The first dental visit tends to serve as a “well baby check” for the teeth. In addition to checking for any problems your child may have, the dentist can advise you on cleaning your child’s teeth, evaluate any non-nutritive sucking habits your child may have, identify their fluoride needs as well as offer you guidance about your child’s development.
Childhood (Ages Three to Nine)
The AAPD recommends the following activities to help prevent tooth decay:
- Avoid frequent snacking
- Brush twice daily with a pea-sized amount of fluoride toothpaste
- Floss daily
- Have sealants applied when appropriate (when six-year molars erupt)

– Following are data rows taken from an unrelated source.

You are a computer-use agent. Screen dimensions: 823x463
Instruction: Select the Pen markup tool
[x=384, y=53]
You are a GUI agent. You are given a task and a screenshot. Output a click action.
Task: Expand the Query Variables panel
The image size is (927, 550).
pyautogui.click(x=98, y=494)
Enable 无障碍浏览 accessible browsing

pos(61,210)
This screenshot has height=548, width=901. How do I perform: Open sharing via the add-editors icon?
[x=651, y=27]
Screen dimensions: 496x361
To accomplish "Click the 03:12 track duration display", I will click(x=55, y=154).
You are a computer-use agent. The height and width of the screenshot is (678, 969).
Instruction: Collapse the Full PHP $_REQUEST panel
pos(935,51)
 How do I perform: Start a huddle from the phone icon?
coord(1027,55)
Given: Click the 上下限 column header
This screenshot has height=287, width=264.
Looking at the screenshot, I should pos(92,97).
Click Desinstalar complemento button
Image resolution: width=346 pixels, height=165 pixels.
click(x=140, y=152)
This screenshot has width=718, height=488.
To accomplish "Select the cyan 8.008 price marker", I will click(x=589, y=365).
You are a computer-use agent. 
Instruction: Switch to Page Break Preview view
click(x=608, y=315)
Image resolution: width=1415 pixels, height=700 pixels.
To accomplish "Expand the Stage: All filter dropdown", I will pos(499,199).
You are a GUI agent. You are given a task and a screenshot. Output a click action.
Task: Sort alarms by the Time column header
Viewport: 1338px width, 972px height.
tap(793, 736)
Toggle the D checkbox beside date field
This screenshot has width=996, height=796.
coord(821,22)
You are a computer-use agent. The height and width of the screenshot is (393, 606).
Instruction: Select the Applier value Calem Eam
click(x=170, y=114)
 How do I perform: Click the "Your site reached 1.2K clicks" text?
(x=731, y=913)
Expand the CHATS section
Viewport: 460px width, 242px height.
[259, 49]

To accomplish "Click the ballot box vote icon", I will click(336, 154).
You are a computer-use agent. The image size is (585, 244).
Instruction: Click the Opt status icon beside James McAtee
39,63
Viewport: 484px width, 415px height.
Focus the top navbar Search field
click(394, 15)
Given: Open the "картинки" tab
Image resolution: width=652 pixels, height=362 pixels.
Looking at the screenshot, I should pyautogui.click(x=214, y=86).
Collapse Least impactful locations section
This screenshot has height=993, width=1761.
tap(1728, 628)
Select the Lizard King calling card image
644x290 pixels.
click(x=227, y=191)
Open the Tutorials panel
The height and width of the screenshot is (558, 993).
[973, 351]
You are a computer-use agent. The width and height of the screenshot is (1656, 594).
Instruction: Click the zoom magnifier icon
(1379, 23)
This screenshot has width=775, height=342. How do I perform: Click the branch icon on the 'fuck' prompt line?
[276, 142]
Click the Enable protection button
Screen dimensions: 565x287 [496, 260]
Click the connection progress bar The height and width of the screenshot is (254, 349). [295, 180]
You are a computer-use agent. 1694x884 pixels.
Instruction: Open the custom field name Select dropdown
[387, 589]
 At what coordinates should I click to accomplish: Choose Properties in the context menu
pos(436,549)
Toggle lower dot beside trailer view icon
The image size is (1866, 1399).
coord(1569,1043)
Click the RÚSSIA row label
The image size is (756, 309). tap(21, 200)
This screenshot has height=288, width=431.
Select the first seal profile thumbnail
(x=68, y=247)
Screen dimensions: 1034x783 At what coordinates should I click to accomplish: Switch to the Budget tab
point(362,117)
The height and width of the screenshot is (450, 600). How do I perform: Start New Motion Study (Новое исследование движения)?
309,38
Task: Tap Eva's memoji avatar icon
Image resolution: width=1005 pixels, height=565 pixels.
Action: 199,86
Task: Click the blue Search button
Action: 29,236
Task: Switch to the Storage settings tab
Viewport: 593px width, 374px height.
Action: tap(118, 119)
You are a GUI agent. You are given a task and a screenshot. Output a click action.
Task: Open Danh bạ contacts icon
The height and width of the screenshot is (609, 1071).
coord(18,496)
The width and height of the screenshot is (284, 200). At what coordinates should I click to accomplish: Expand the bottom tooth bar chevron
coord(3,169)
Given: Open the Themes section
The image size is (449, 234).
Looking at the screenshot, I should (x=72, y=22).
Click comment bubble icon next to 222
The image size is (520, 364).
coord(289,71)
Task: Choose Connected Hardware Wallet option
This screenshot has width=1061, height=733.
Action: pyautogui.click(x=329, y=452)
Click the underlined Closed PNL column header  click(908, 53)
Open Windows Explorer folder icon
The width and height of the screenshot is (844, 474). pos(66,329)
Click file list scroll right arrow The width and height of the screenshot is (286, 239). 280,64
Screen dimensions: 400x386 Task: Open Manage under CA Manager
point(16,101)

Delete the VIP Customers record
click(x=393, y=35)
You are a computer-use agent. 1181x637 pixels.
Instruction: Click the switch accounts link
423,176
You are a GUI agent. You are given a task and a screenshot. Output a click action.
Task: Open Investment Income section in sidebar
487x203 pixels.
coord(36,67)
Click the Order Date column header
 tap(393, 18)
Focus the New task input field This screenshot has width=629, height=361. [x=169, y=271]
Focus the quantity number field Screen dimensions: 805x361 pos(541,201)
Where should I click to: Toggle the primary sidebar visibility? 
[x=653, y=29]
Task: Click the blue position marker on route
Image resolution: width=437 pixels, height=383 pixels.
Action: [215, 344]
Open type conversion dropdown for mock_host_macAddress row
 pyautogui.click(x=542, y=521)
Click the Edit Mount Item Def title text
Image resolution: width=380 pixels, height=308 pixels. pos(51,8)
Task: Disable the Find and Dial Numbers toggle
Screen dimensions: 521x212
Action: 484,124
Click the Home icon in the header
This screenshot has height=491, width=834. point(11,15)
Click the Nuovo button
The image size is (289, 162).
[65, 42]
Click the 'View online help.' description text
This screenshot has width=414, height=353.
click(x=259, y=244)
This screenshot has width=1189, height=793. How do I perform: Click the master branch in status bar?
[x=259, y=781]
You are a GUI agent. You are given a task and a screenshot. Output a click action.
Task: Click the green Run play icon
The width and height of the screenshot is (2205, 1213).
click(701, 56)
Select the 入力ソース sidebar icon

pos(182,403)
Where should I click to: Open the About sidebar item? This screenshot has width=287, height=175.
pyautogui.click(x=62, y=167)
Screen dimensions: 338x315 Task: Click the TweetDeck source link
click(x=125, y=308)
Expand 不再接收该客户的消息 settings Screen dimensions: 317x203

- Have regular dental visits every six months
- Be evaluated for adequate fluoride intake through sources such as drinking water and prescribed supplements
- Avoid fruit juice except in a cup with meals or at snack time
Around age six, children will start erupting permanent molar teeth as well as losing their primary teeth as they enter a developmental stage called mixed dentition. Typically, the lower incisor teeth are the first to fall out. Over the next few years, children will lose their front eight incisor teeth (four on the top and four on the bottom). Hand and eye coordination still may not be perfected, so it is recommended you still assist your child with brushing. Orthodontists (braces specialists) recommend that children should be evaluated at age seven for overall development of the child’s dental arches (jaws) and face.
Adolescence (Ages 10-18)
Around age 10, children will typically start losing their remaining primary (baby) teeth. At this stage, children are are starting the transition to having only permanent teeth. Children should continue to brush at least twice daily and use dental floss.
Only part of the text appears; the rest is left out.